> _Exercise_:
Everything in the records must be reproduced exactly, except for the pictures.
──────── Materials provided ────────
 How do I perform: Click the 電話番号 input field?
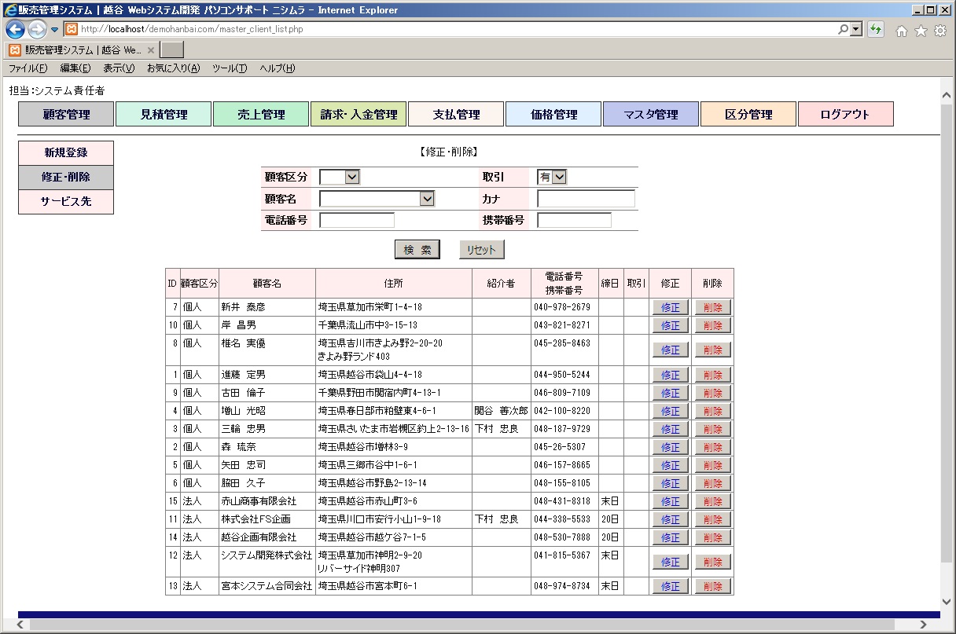click(357, 220)
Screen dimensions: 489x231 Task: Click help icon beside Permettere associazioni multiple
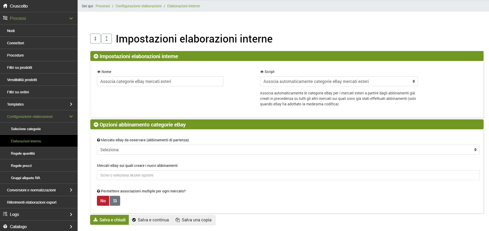[x=98, y=191]
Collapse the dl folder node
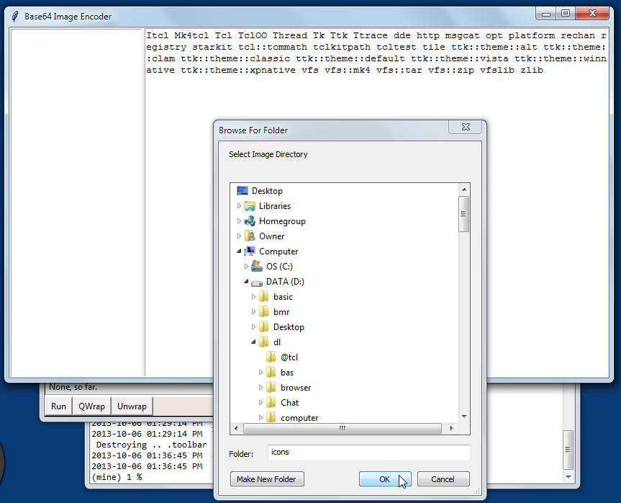 tap(253, 342)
────────
> _Solution to the exercise_:
 How do I perform: Click the 電話番号 input field?
click(357, 220)
Screen dimensions: 489x231 Task: Click help icon beside Permettere associazioni multiple
[x=98, y=191]
Collapse the dl folder node
 tap(253, 342)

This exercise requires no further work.